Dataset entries

━━━

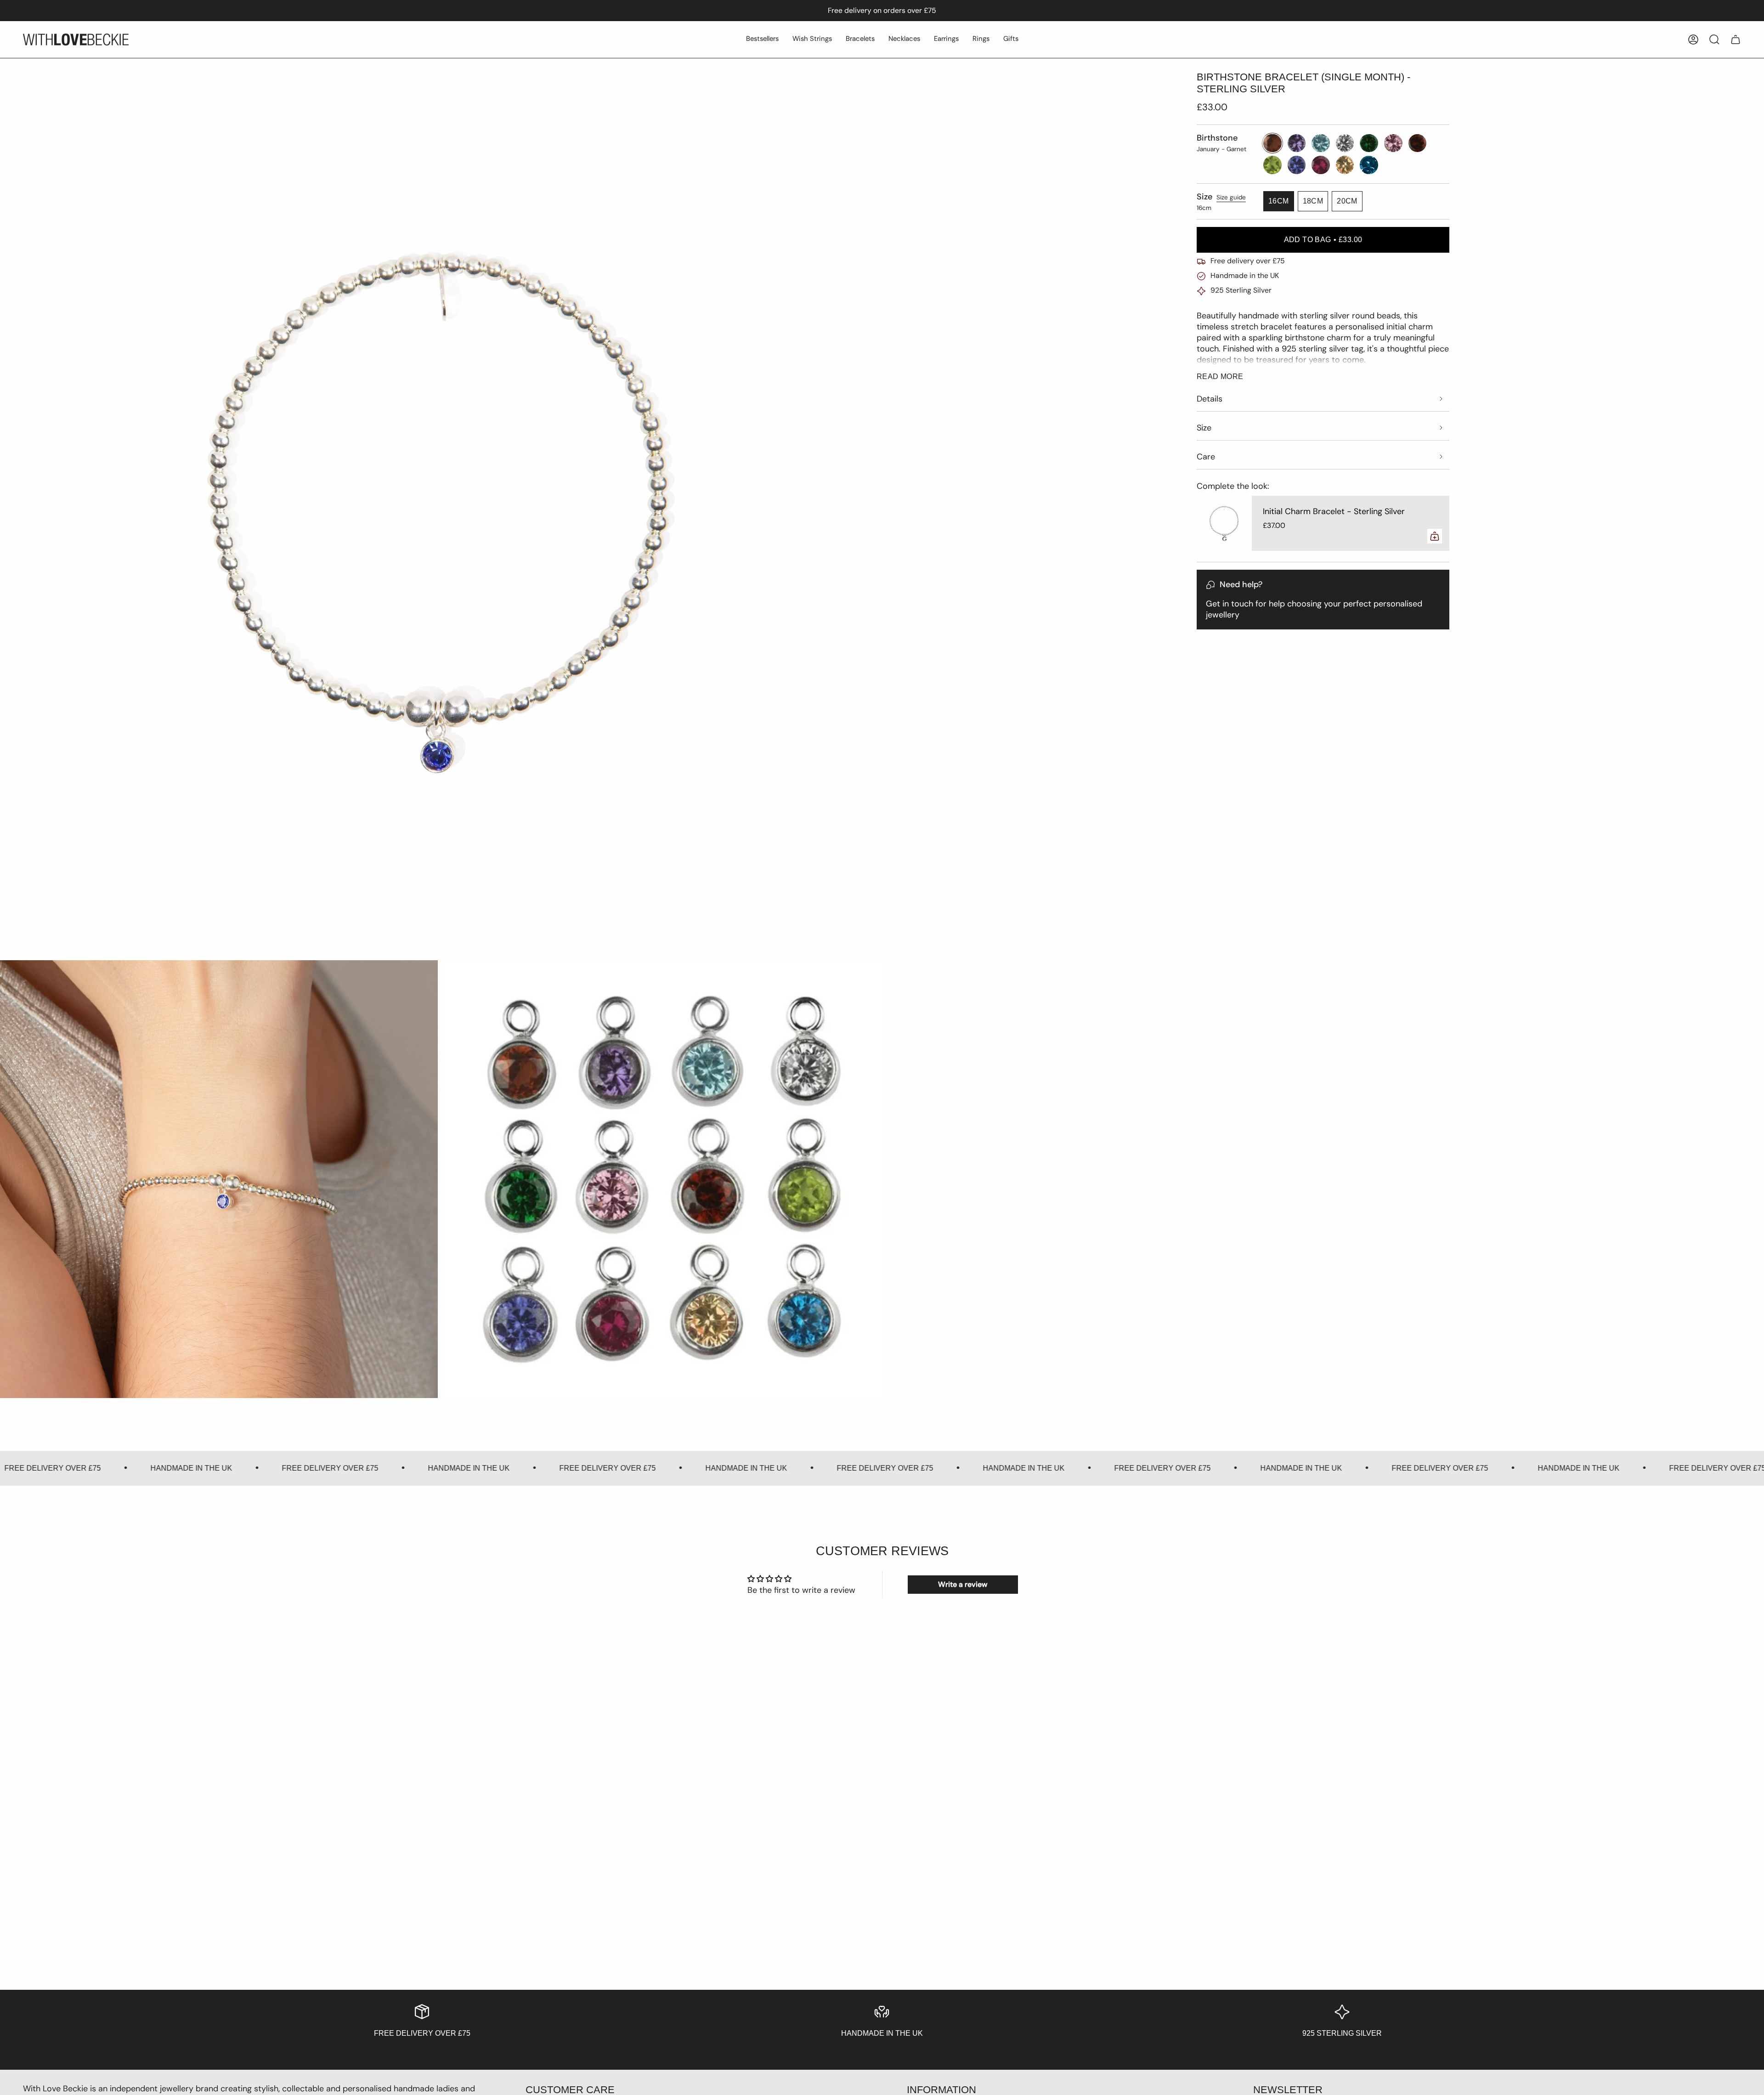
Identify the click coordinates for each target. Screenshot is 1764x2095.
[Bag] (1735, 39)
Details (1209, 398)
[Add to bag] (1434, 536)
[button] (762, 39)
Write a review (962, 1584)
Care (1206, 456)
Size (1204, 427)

━━━

*EXERCISE GOAL*.
Transcribe each record exactly as it appears, but omit every picture.

*ANSWER SECTION*.
Identify the click coordinates for each target. Screenshot is 1764x2095.
[Bag] (1735, 39)
Details (1209, 398)
[Add to bag] (1434, 536)
[button] (762, 39)
Write a review (962, 1584)
Care (1206, 456)
Size (1204, 427)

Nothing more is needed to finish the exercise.